Our Neighbor - The Enemy
 
By Carlos Herrera - writing from Caracas
Sep 9, 2005, 14:42


"I spent thirty-three years and four months in active service in the country's most agile military force, the Marines. I served in all ranks from second Lieutenant to Major General. And during that period I spent most of my time being a high-class muscle man for Big Business, for Wall Street and the bankers. In short, I was a racketeer, a gangster for capitalism.

"Thus I helped make Mexico, and especially Tampico, safe for American oil interests in 1914. I helped make Haiti and Cuba a decent place for the National City Bank boys to collect revenue in. I helped in the raping of half-a-dozen Central American republics for the benefit of Wall Street. The record of racketeering is long. I helped purify Nicaragua for the international banking house of Brown Brothers and Co. in 1909-1912. I brought light to the Dominican Republic for the sugar interests in 1916. I helped make Honduras "right" for American fruit companies in 1903. In China in 1927 I helped see to it that Standard Oil went its way unmolested."

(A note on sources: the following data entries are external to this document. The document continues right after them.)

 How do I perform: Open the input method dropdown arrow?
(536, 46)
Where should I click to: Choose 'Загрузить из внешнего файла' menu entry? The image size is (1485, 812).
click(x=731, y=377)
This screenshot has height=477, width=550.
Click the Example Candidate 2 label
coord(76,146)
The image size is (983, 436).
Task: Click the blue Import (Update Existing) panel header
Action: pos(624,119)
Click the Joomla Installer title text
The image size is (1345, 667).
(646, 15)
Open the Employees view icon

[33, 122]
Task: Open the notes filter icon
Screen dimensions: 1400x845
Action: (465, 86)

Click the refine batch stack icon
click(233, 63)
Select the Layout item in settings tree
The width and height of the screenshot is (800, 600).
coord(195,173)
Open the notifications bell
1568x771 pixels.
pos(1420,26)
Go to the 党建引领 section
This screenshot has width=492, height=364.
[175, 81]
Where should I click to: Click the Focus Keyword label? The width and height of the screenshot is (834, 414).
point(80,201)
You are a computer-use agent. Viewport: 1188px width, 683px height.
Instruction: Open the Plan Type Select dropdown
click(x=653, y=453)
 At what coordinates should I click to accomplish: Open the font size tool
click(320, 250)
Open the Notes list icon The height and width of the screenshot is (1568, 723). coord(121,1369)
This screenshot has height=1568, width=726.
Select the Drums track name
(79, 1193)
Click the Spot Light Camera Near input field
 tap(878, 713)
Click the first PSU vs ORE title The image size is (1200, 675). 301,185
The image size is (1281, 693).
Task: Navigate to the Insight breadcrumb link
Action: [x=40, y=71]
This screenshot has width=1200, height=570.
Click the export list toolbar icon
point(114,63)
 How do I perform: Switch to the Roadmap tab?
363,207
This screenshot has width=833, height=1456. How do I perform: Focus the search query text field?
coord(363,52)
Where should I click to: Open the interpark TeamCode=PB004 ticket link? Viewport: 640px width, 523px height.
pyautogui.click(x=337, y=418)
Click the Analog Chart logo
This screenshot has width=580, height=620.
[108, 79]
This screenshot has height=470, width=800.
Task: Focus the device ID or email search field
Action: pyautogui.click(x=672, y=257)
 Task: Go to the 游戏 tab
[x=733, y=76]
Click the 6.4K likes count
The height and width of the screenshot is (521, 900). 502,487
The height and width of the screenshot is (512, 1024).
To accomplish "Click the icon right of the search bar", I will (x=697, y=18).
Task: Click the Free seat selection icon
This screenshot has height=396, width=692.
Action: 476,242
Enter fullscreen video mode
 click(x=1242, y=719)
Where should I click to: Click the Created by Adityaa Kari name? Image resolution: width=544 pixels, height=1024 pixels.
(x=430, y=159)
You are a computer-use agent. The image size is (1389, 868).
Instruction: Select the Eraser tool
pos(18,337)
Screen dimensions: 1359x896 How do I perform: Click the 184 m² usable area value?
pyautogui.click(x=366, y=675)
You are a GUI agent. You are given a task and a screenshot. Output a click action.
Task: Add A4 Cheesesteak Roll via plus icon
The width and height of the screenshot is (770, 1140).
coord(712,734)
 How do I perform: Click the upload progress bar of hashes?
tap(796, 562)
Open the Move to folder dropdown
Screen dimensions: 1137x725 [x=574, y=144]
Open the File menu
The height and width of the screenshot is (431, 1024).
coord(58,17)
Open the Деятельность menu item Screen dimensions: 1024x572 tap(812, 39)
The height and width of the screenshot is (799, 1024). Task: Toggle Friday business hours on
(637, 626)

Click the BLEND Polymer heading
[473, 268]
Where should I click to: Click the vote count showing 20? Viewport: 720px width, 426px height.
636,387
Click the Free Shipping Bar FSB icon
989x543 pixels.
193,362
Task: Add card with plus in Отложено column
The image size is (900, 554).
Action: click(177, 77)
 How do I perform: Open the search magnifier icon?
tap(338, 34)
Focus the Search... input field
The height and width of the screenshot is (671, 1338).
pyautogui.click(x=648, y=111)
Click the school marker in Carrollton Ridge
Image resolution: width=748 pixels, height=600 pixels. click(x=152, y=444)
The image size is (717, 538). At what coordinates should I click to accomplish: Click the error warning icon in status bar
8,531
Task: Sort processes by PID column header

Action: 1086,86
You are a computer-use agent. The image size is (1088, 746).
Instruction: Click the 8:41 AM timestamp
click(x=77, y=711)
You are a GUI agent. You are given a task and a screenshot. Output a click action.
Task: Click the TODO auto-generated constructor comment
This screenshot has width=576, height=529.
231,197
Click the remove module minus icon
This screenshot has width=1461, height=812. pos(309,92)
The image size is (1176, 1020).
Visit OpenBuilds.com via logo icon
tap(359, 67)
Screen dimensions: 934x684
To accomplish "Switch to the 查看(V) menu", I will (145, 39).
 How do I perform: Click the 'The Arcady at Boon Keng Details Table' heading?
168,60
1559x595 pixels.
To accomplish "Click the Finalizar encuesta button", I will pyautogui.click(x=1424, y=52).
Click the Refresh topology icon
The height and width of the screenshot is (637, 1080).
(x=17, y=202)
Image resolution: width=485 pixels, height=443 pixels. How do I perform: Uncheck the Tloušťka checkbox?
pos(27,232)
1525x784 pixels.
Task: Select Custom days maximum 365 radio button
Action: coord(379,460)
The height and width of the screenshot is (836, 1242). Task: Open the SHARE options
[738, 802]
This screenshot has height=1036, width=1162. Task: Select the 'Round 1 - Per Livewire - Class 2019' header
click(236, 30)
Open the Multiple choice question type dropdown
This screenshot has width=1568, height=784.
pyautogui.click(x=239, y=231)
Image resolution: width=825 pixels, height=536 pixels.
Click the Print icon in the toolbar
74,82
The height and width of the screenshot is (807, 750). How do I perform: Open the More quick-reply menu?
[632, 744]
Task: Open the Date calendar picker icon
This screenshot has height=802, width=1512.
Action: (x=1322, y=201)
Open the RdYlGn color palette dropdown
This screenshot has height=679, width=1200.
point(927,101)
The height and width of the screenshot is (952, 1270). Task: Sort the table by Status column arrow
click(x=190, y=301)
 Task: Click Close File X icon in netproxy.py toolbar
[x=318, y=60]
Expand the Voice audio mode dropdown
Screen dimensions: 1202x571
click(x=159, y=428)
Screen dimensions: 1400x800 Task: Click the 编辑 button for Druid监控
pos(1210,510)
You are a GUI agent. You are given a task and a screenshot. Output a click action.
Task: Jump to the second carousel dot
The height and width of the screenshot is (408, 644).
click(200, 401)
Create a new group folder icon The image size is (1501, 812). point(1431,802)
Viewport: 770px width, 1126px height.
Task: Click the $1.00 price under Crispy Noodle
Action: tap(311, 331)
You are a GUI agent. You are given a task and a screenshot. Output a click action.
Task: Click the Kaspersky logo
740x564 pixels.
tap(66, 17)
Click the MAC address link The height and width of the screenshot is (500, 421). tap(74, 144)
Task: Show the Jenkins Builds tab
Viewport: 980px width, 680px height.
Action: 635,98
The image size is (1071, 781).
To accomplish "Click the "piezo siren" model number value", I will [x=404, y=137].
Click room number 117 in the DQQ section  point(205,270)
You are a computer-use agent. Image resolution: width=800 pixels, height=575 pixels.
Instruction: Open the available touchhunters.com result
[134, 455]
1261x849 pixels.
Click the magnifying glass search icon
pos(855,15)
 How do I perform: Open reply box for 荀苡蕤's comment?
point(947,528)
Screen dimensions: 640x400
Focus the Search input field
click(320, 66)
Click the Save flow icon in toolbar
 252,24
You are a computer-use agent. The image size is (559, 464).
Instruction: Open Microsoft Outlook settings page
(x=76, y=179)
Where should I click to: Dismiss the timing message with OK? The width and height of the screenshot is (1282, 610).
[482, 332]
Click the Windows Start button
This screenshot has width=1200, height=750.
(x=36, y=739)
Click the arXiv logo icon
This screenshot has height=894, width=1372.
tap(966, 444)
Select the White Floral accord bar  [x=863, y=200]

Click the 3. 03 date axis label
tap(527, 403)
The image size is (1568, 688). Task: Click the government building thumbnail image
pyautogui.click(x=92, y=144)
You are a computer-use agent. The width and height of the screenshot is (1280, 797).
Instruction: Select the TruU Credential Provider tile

- Retired Major General Smedley Butler, 1933 [1]
Veteran of the United States Marine Corps


Four years before his death on December 17th 1830 at the age of 47 in Santa Marta, now in modern day Colombia on the Caribbean coast, the Liberator of South America from the Spanish Empire, Simon Bolivar, made the following prophesy:

"The United States of North America are destined by providence to plague America with misery in the name of freedom"

For something said in 1826, almost 170 years ago, it could not have been more accurate. Bolivar sensed from his dealings with the US at that time what the future held for the newly formed independent countries of the continent. He also saw it in light of the 1823 Monroe Doctrine which made it legal for the US to invade any country south of the Rio Grande and to ensure that "America is for the Americans" - in other words the Americas are for North Americans and no one else in the western hemisphere. Cental and South America would never belong to the people who inhabited them if the United States had their way. The US only nominally recognized these countries independence from Spain several years after Spain itself had recognized it!

Since 1846 when the US invaded, occupied and added over half of Mexico as it then was to its own territory. Since then, US-Latino relations have at best been strained. One characteristic that is common to the peoples of Latin America (aside from eating rice with chicken), is a clear sense of being Anti-Yankee.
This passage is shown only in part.